Abstract. The contents of free and total phenolic acids and alk(en)ylresorcinols were analyzed in commercial products of eight grains: oat (Avena sativa), wheat (Triticum spp.), rye (Secale cerale), barley (Hordeum vulgare), buckwheat (Fagopyrum esculentum), millet (Panicum miliaceum), rice (Oryza sativa), and corn (Zea mays). Avenanthramides were determined in three oat products. Free phenolic acids, alk(en)ylresorcinols, and avenanthramides were extracted with methanolic acetic acid, 100% methanol, and 80% methanol, respectively, and quantified by HPLC. The contents of total phenolic acids were quantified by HPLC analysis after alkaline and acid hydrolyses. The highest contents of total phenolic acids were in brans of wheat (4527 mg/kg) and rye (4190 mg/kg) and in whole-grain flours of these grains (1342 and 1366 mg/kg, respectively). In other products, the contents varied from 111 mg/kg (white wheat bread) to 765 mg/kg (whole-grain rye bread). Common phenolic acids found in the grain products were ferulic acid (most abundant), ferulic acid dehydrodimers, sinapic acid, and p-coumaric acid. The grain products were found to contain either none or only low amounts of free phenolic acids. The content of avenanthramides in oat flakes (26-27 mg/kg) was about double that found in oat bran (13 mg/kg). The highest contents of alk(en)ylresorcinols were observed in brans of rye (4108 mg/kg) and wheat (3225 mg/kg). In addition, whole-grain rye products (rye bread, rye flour, and whole-wheat flour) contained considerable levels of alk(en)ylresorcinols (524, 927, and 759 mg/kg, respectively).

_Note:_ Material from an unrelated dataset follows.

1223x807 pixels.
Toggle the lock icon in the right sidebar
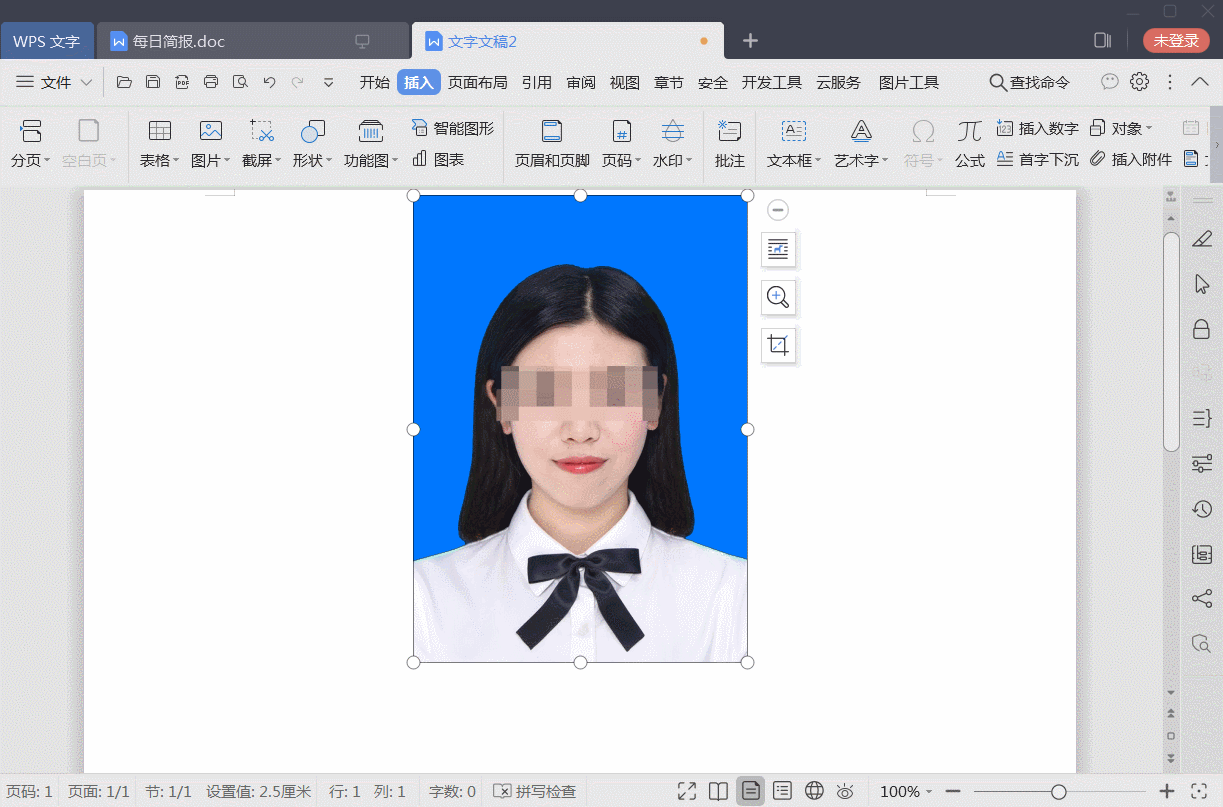[1201, 328]
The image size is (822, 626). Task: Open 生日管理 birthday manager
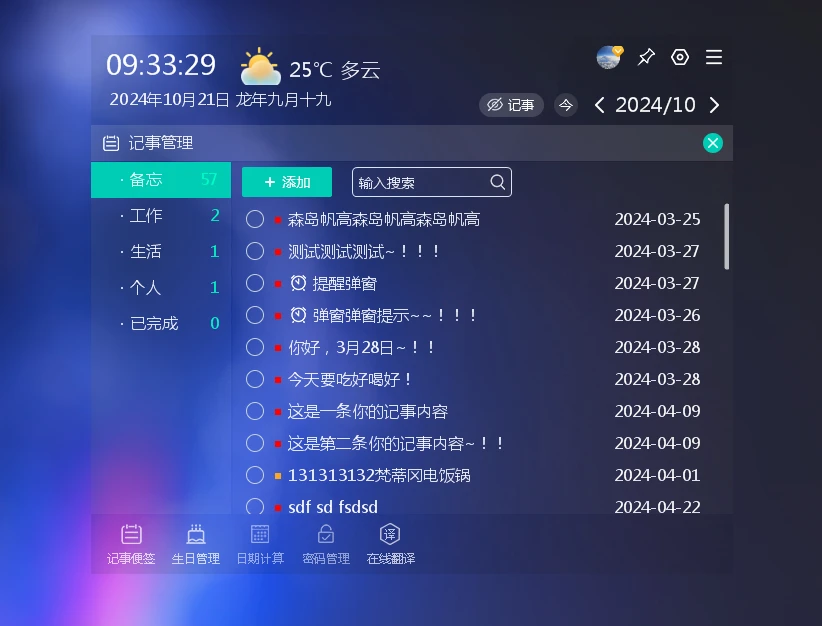coord(196,544)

(2) Sandberg JC, Björck IME, Nilsson AC. Impact of rye-based evening meals on cognitive functions, mood and cardiometabolic risk factors: a randomized controlled study in healthy middle-aged subjects.   Nutr J. 2018 Nov 6;17(1):102. doi: 10.1186/s12937-018-0412-4.

Abstract. Background: Whole grain (WG) intake is associated with reduced risk of obesity, type 2 diabetes and cardiovascular disease, whereas type 2 diabetes increases the risk of cognitive decline and dementia. The purpose of this study was to investigate the effects of short-term intervention with WG rye on cognitive functions, mood and cardiometabolic risk markers in middle-aged test subjects. Method: Rye-based breads were provided to 38 healthy test subjects (aged 52-70y) during three consecutive days in a crossover study design, using white wheat flour bread (WWB) as a reference. The rye-based bread consisted of a WG rye kernel/flour mixture (1:1 ratio) supplemented with resistant starch type 2 (RS2) (RB + RS2). The last bread portion was ingested at 2100 h, and cognitive function, mood and cardiometabolic risk markers were determined the following morning, 11 - 14 h post intake. Results: In comparison to WWB, the RB + RS2 product increased ratings of mood parameters (valance, P < 0.001; activation P < 0.05). No differences were seen in the cognitive tests depending on intervention (P > 0.05). RB + RS2 increased insulin sensitivity (P < 0.05), fasting levels of gut hormones (PYY, P < 0.05; GLP-2, P < 0.01) and fasting concentrations of plasma acetate, butyrate and total SCFA (P < 0.001). In contrast, fasting levels of IL - 1β were decreased (P < 0.05). Insulin sensitivity was positively correlated with working memory test performance (P < 0.05). Conclusions: This study display novel findings regarding effects of WG rye products on mood, and glucose and appetite regulation in middle-aged subjects, indicating anti-diabetic properties of WG rye. The beneficial effects are suggested to be mediated through gut fermentation of dietary fiber in the RB + RS2 product. Trial registration: The study was retrospectively registered at ClinicalTrials.gov, register number NCT03275948 . Registered September 8 2017.